Summary and Contributions: In the draft, the author proposed conic descent, a conditional gradient method with a conic scaling step. They showed O(1/k) convergence rate to optimum without dependence on the geometry of the cone. They also provide memory efficient modification / sketching variants of the algorithm and showed in the experiment that the proposed algorithm is better than the conditional gradient method.

Strengths: The analysis of conic descent is elegant, independent of the shape of the cone, and it naturally applies to the memory-efficient version. I think this is enough for acceptance.

Weaknesses: The experiments are rather weak. The algorithm compares only to itself in the main paper and only to the conditional gradient method in the appendix. Further, the authors only showed the number of iteration vs. the optimality gap in the comparison. The catch is that the conic descent method performs one more exact search step than the conditional gradient method. Thus, comparing only the iteration counts is not fair. Judging from the current experiments, I believe that the practical acceleration of the method to CG is not that obvious, since the proposed method doesn't provide much acceleration in the phase retrieval task (when measuring iteration counts). Further, the proposed memory-efficient algorithm was not really memory-efficient in your experiments, for a reason similar to BFGS. The proposed algorithms required much more than 1k iterations to achieve an acceptable suboptimality, which means that it needed to store at least 1k vectors. The memory requirement for the 1k vectors exceeded the size of the full dense matrix (for the 1024 pixels of CIFAR-10 images), so it is not really memory-efficient. The current experiments didn't show the benefit of exploiting the low-rank structure in the solution. In this case, a comparison to traditional dense SDP solvers will be preferable.

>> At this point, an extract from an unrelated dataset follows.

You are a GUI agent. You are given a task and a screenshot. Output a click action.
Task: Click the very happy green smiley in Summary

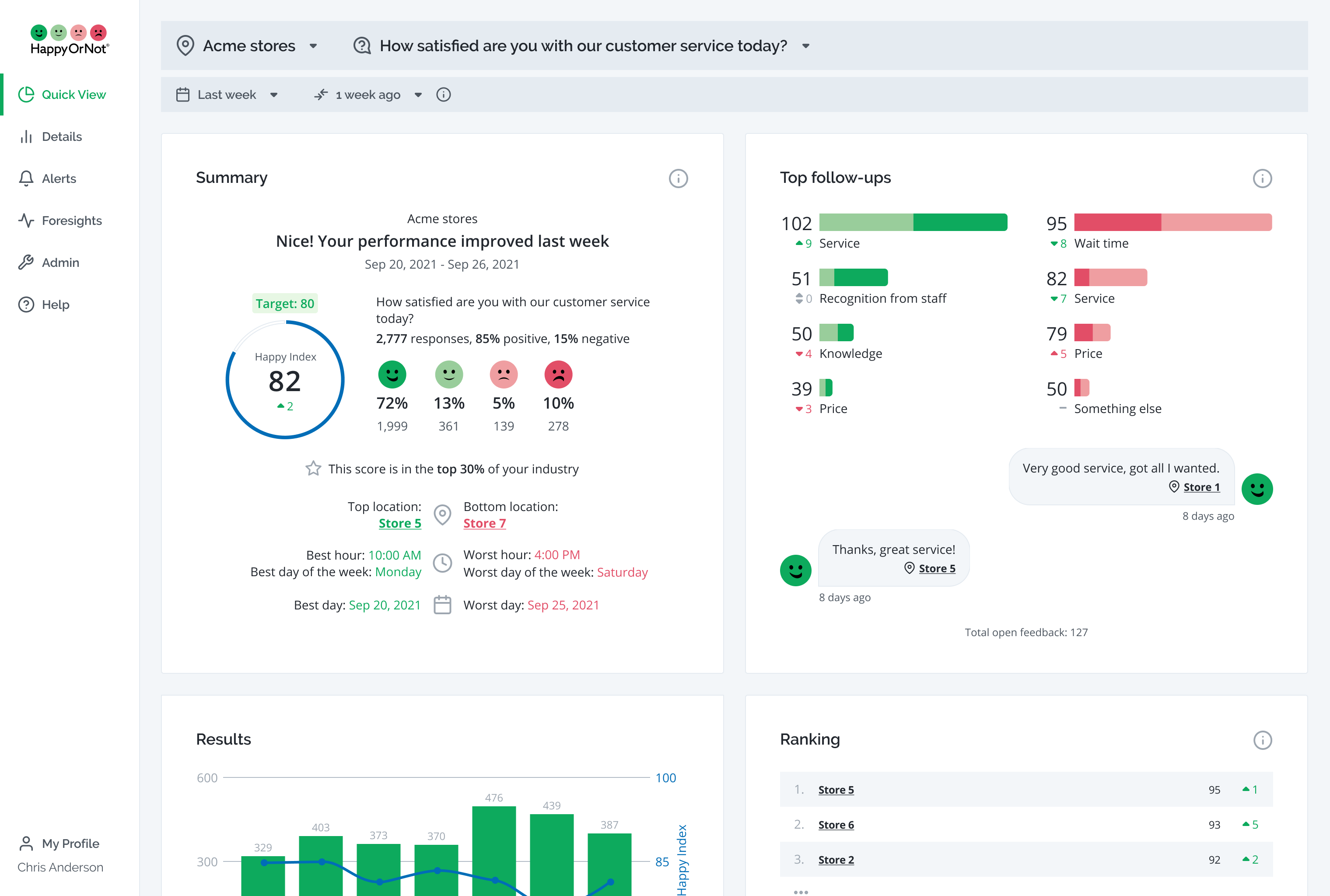pyautogui.click(x=392, y=375)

Correctness: I believe the theory is correct.

Clarity: The paper is well-written.

Relation to Prior Work: The prior works are properly discussed.

Reproducibility: Yes

Additional Feedback: I have read the rebuttal and decided to keep my current score. For comparison to CG, I mean experiments in Figure 4 in the appendix. After accounting the 2x matrix-vector operations, the CG would outperform CD. The author's feedback for Figure 1 corresponds to the performance of CG when the radius is over-estimated (stated in line 239), not the overall performance of CG. For the author's feedback on memory efficiency, I agree that the version with a sketch is memory efficient (with limited accuracy), but the version without a sketch is indeed not memory efficient according to the author's use case.

Review 3

Summary and Contributions: This paper presents an interesting new algorithm that solves a niggling issue in many applications of the conditional gradient method when the domain is not naturally compact and no bound on the norm of a solution is known. I'm not aware of another approach with guaranteed convergence for this class of problems that does not require a bound on the norm of the solution.

Strengths: The paper solves an interesting and important problem in large scale semidefinite programming. The methods are clearly described, interesting, and the experiments and theory seem sound if rather standard.

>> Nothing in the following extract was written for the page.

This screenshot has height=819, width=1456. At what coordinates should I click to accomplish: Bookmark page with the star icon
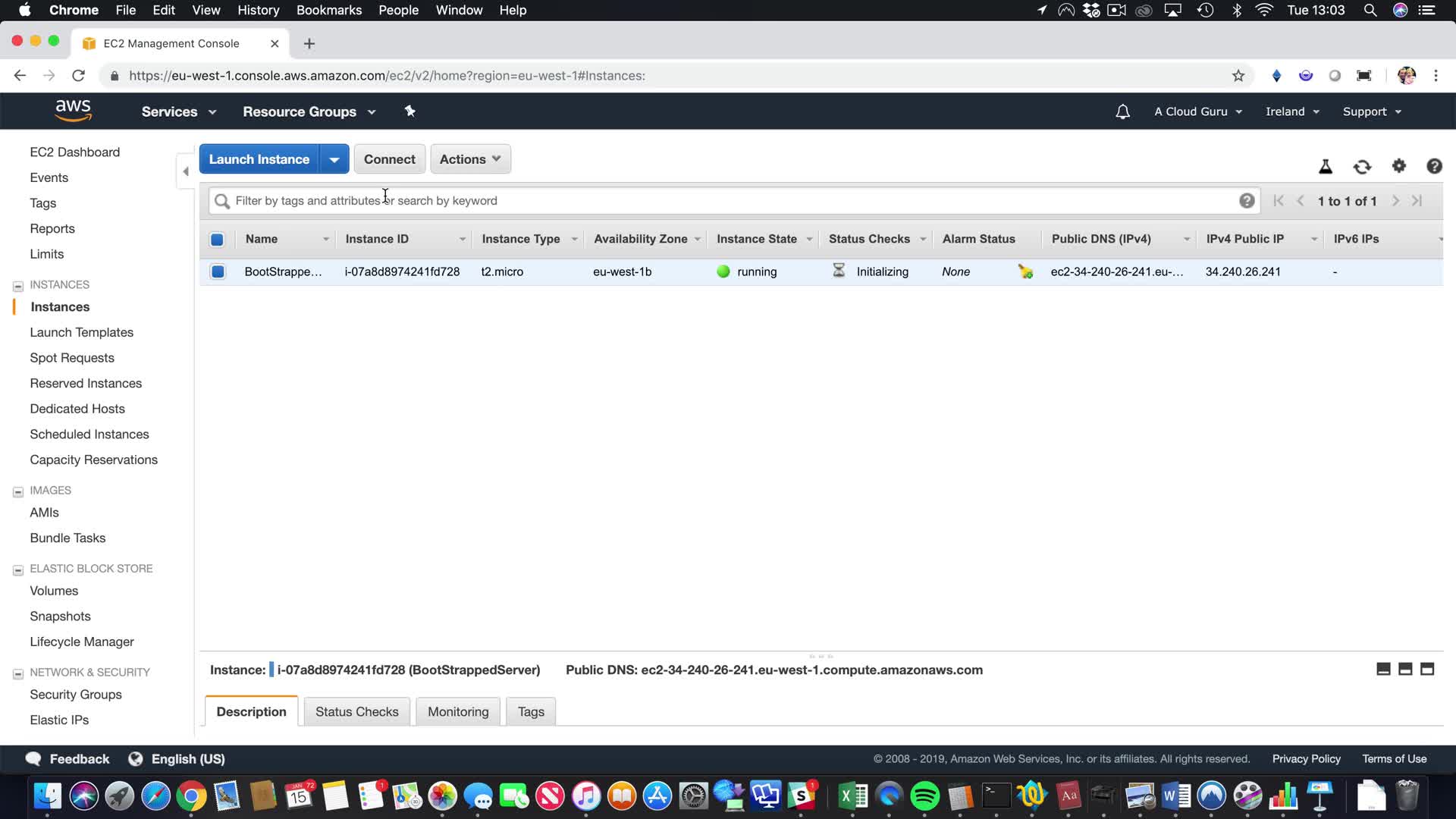1238,76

Weaknesses: The greedy steps using the BM heuristic provide a nice speedup in practice, but from a theoretical standpoint it's a rather cheap trick. Still, I guess it's good to know that the provable and not provable steps may be interleaved without ill effect. However, the numerics on this question leave something to be desired. The left plot of figure 2 shows that the method is slow without the nonconvex BM steps. The convex outer method here acts as a safeguard on the BM method to guarantee convergence. But did the authors try simply running the BM method without the safeguard? My guess is that the method is likely to converge to the optimum even without the outer safeguard. Can you provide any numerical evidence that this new method can solve problems that tradition BM (eg with gradient descent) cannot solve? The assumption of no nonzero direction of recession is rather obtuse. I wonder if you could simply replace it by the assumption that the solution x^* is attained? (I suspect you cannot.) It seems like an unfortunate restriction. Are there important problems that it excludes?

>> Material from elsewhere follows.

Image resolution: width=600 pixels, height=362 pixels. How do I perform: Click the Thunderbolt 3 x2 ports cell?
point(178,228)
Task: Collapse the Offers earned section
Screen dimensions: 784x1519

Correctness: Yes, seems correct to me.

Clarity: Yes, easy to read.

Relation to Prior Work: Yes, relevant work is discussed. One useful addition might be to compare the nonconvex step to https://arxiv.org/abs/0807.4423.

Reproducibility: Yes

Additional Feedback: * line 172: you might cite [22] for details on Lanczos and the shifted power method in this setting. * line 187 nonconvex heuristic: this idea has a long history. Can you compare eg to the approach in https://arxiv.org/abs/0807.4423? * eqn (7) has a penalty to ensure f has no nonzero direction of recession. Yet eqn (8) does not. Can you say why the penalty is not needed to ensure no nonzero direction of recession in eqn (8)? * The left plot of figure 2 shows that the method is slow without the nonconvex BM steps. The convex outer method here acts as a safeguard on the BM method to guarantee convergence. But did the authors try simply running the BM method without the safeguard? My guess is that the method is likely to converge to the optimum even without the outer safeguard. Can you provide any numerical evidence that this new method can solve problems that tradition BM (eg with gradient descent) cannot solve?

Review 4

Summary and Contributions: In this paper, the authors consider conditional gradient methods for optimization problems where the constraint is a cone. They introduce a few variants that incorporates line search into the conic descent method. They apply the method to solving problems with PSD cone constraints, and show that the proposed approaches are memory efficient. From a practical point of view, they use the Burer-Monteiro heuristic to speed up convergence. They apply the method to phase retrieval and PSD matrix completion and show that it outperforms conditional gradient.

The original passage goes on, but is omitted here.